The back of my neck tingles, half-expecting a blast of air-conditioning as he rushes after me. He would touch my shoulder and turn me around with those fingers always stained with ink from writing memos on the back of his hand. He would be too close, smelling of coffee and cigarette smoke. He would ask, "Mel, what the hell happened back there? What do you think you're doing?"

Nothing of the sort happens, of course, and I am suddenly hyper-aware of the silence, the vacuum of sound sectioned off by a pair of glass doors, behind which clatter keyboards and voices chatter over the drone of printing and xeroxing and faxing and the white noise of humming computers and rustling papers.

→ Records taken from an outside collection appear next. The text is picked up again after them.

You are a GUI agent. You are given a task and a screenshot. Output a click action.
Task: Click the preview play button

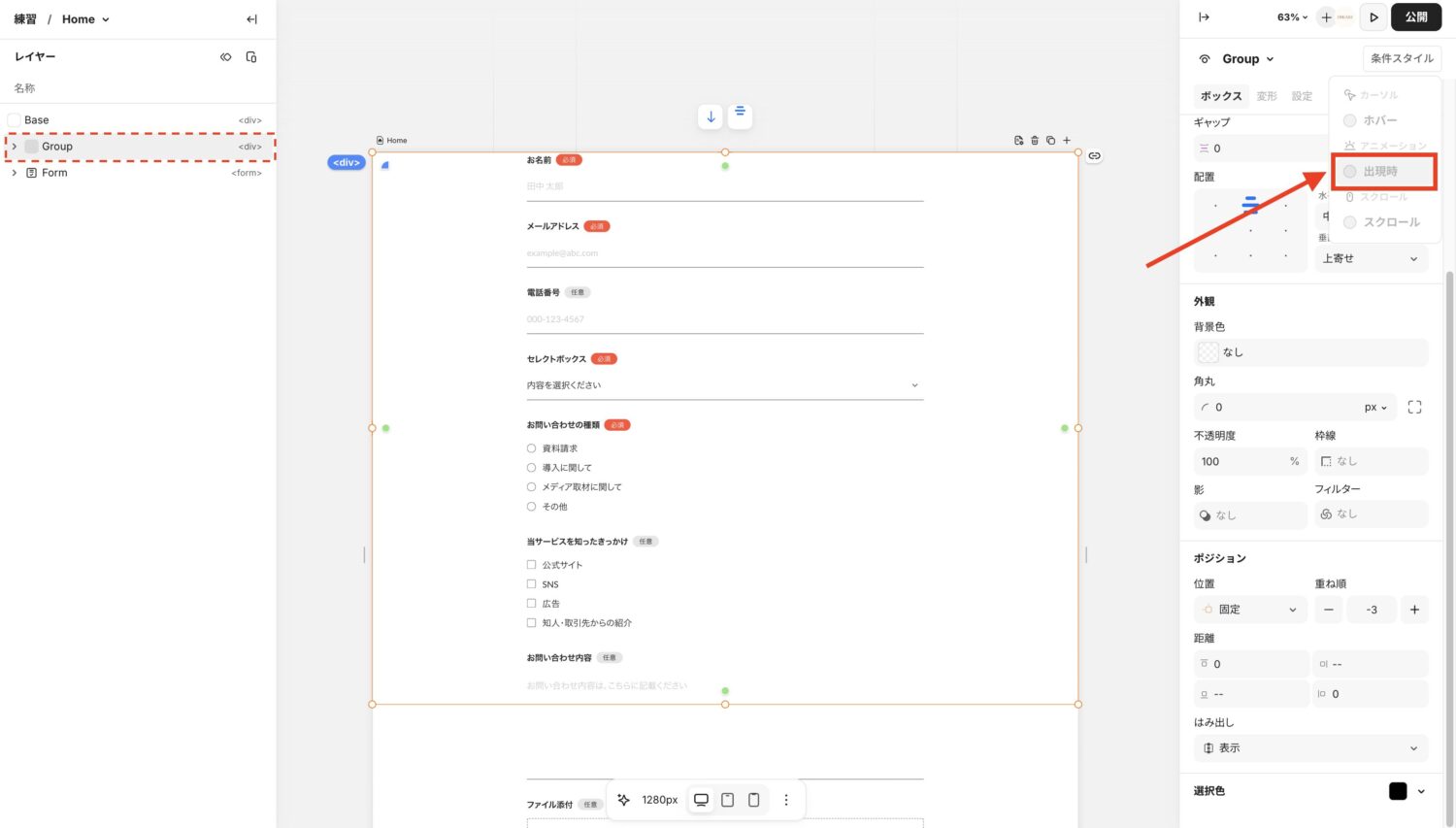click(1373, 17)
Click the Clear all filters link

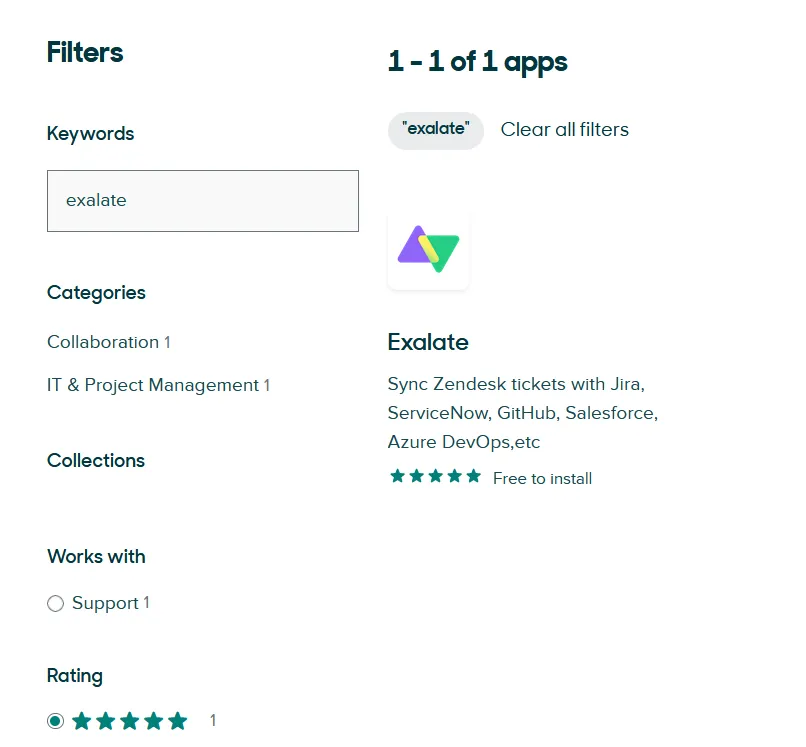[x=564, y=130]
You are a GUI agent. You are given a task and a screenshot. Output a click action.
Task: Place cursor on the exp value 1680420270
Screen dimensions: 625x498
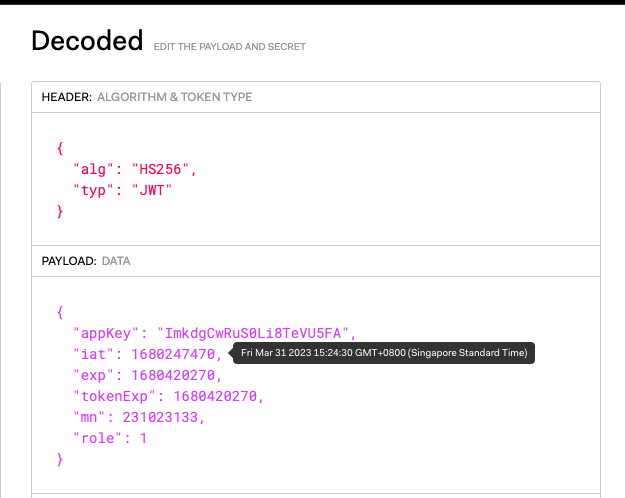(x=177, y=375)
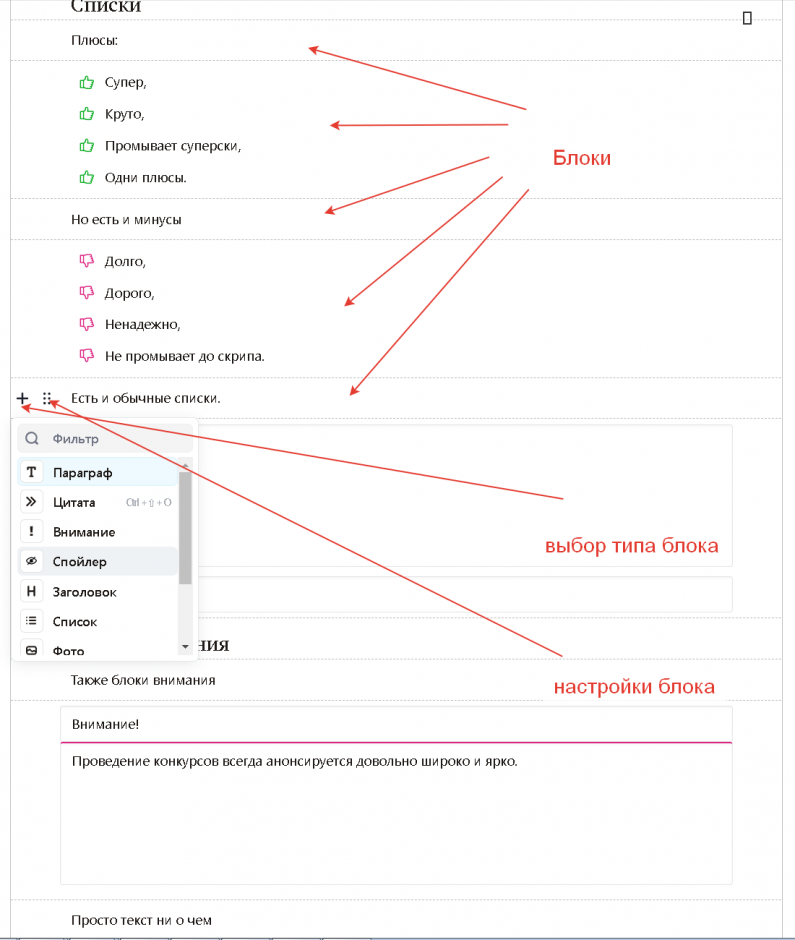Image resolution: width=795 pixels, height=940 pixels.
Task: Click the Внимание exclamation icon
Action: (x=31, y=532)
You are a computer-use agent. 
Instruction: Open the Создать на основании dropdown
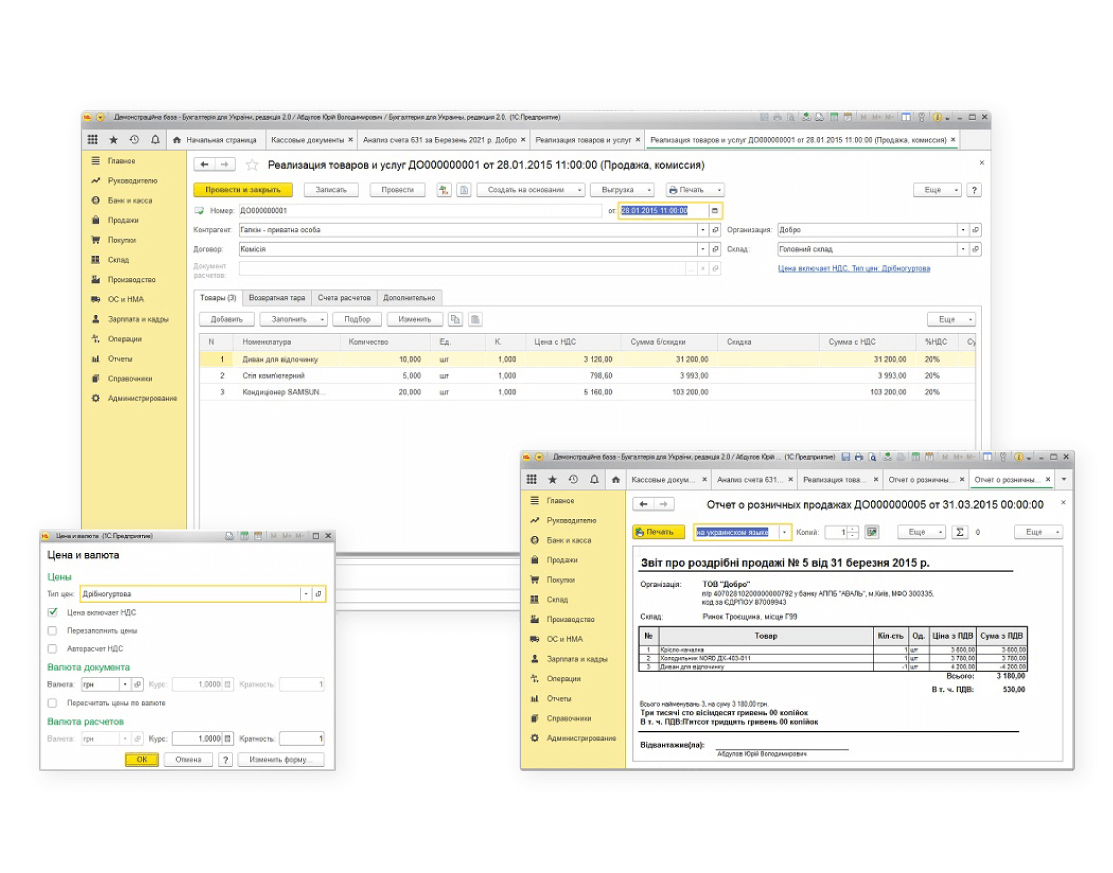pos(526,190)

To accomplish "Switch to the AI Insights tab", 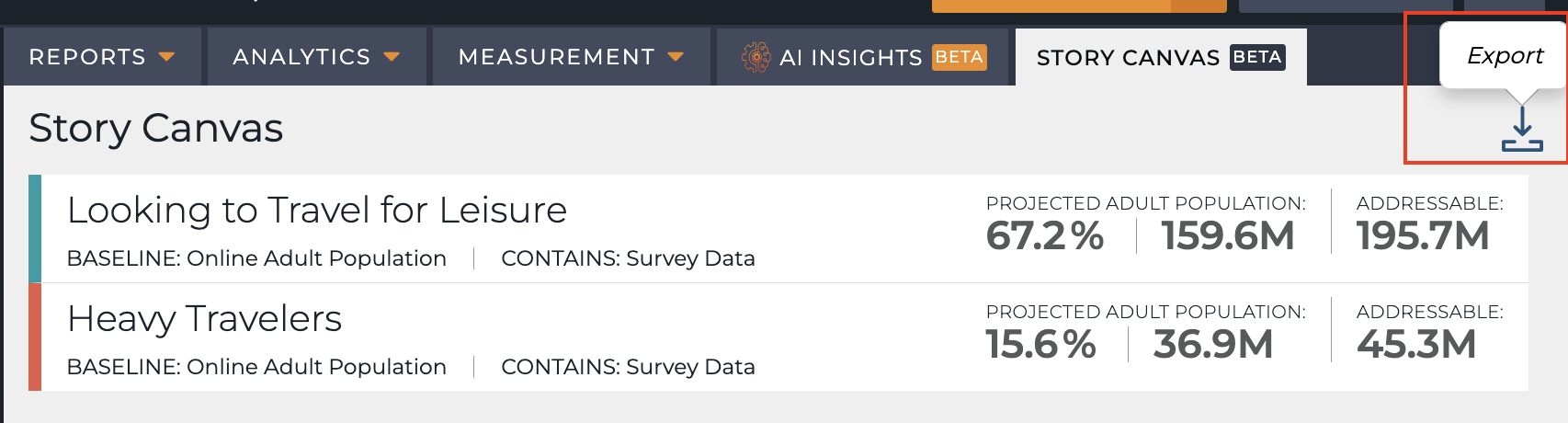I will [863, 57].

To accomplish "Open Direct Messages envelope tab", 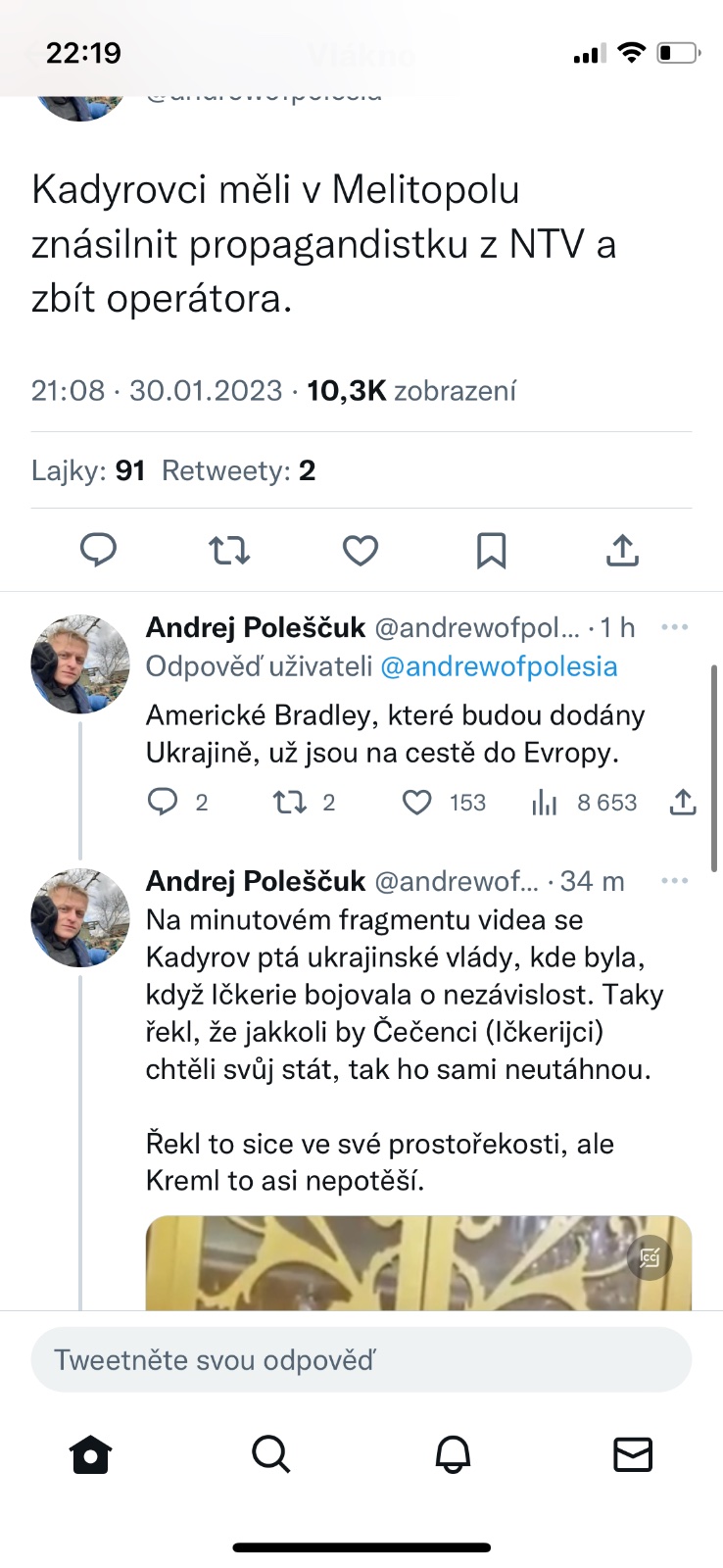I will [633, 1455].
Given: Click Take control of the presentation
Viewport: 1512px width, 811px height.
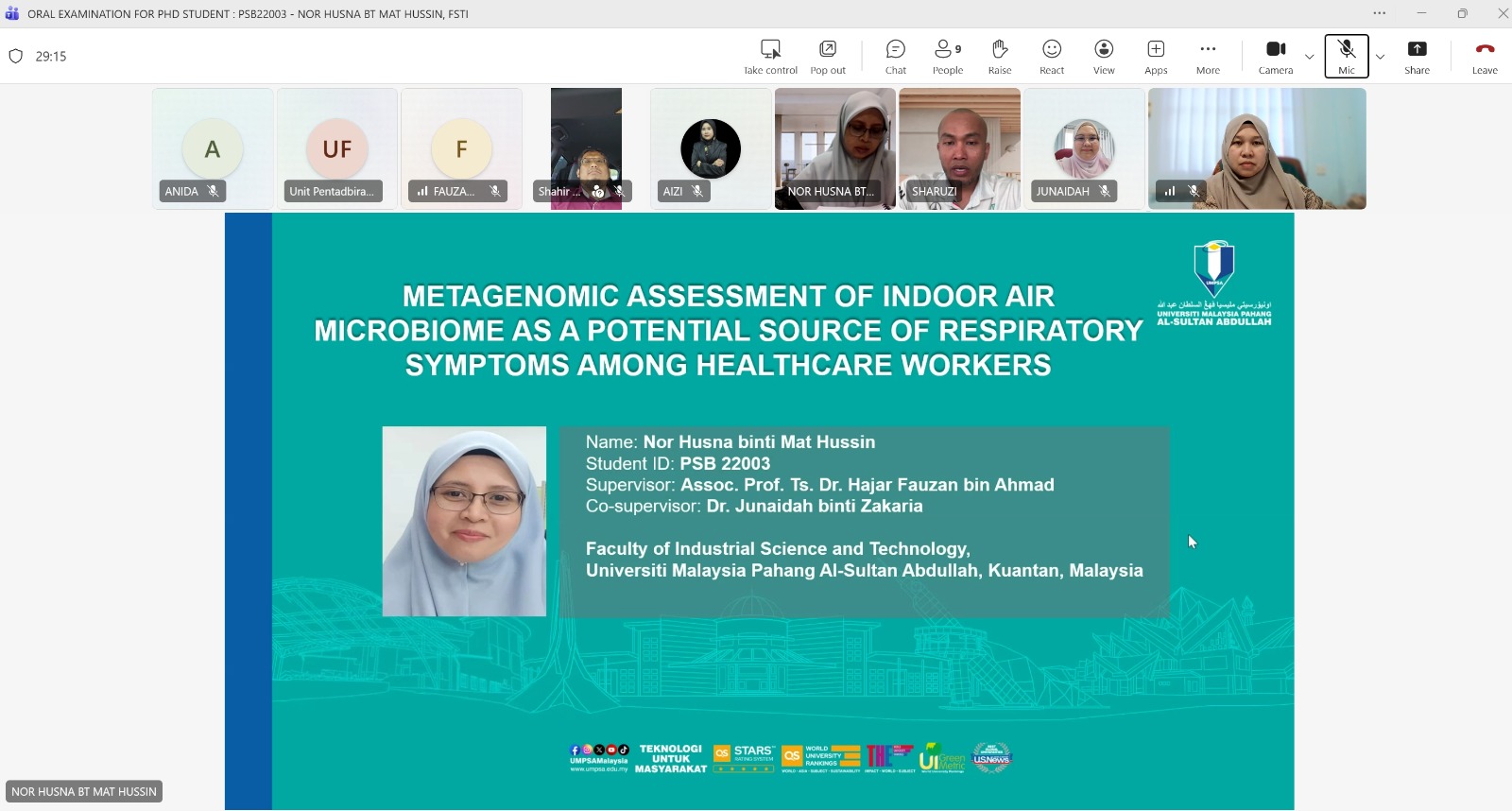Looking at the screenshot, I should pos(770,57).
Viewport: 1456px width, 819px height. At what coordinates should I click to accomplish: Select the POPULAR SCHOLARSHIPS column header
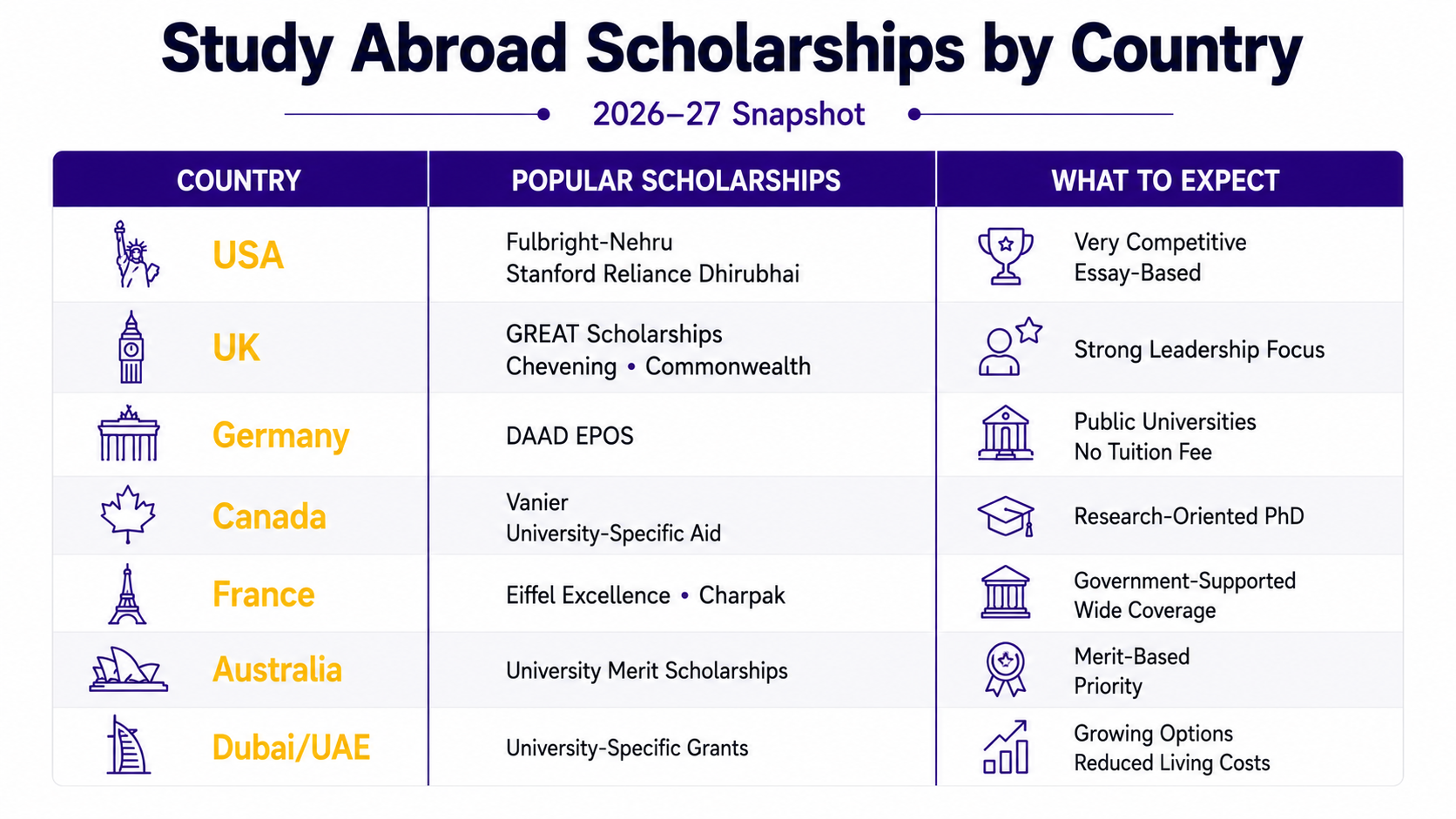676,180
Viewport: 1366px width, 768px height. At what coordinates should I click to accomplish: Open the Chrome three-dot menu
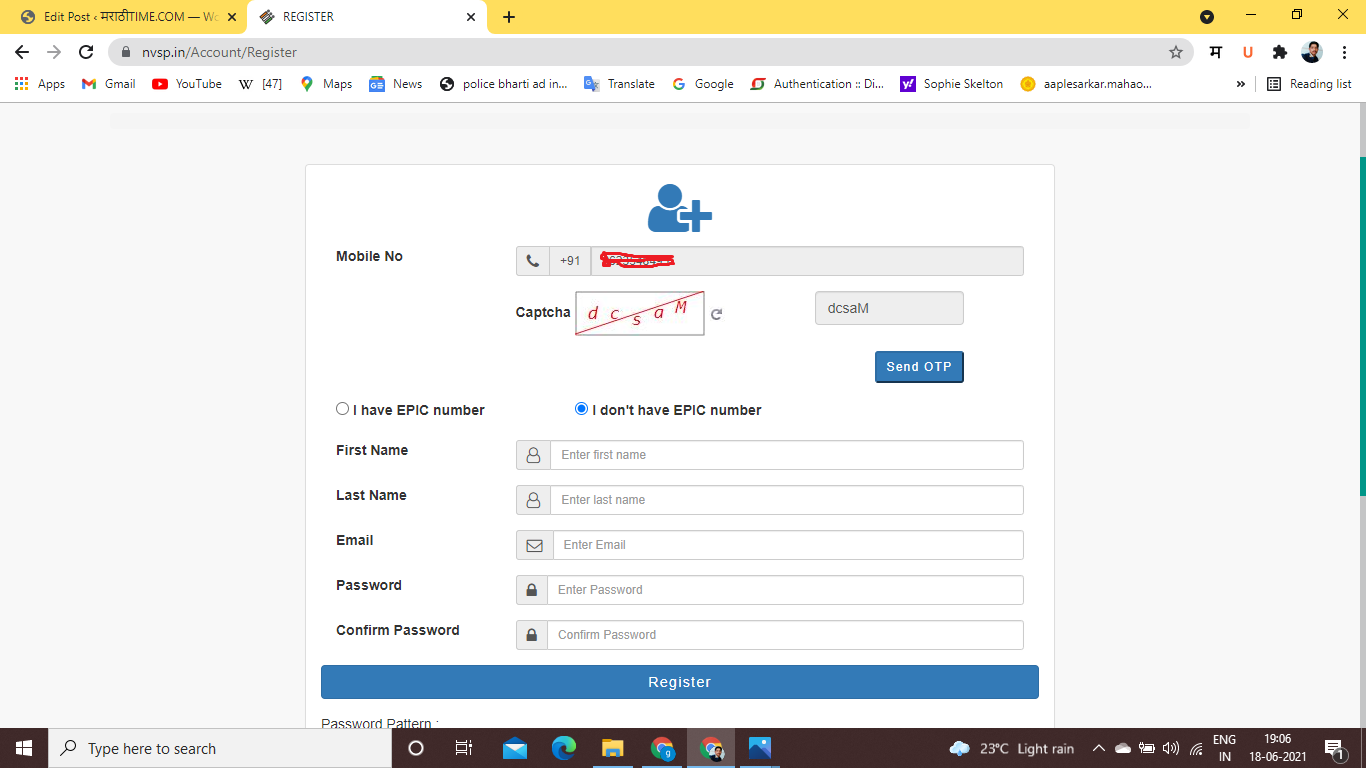[1343, 52]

I have to consciously stop myself from looking back, almost yearning for the familiar monotony, but my pride saves me from the chagrin.

She pulled herself away from the river, where the body had already drifted away. The mire sucked at her feet, and the bracken clawed at her clothes and hair, but she made her way steadily onto the river's bank. There was no rush in her actions, each motion spare and unwasted, but the fluorescent glow of rabid emotion and adrenaline was already fading from her limbs. Stumbling into a clearing, with a trembling arm, she released a fist of snow-white salt onto the ground and let it fall around her in an arc wide enough to encircle her body. She curled up in its center, but it remained unfinished, another handful of salt lying inert in her still palm.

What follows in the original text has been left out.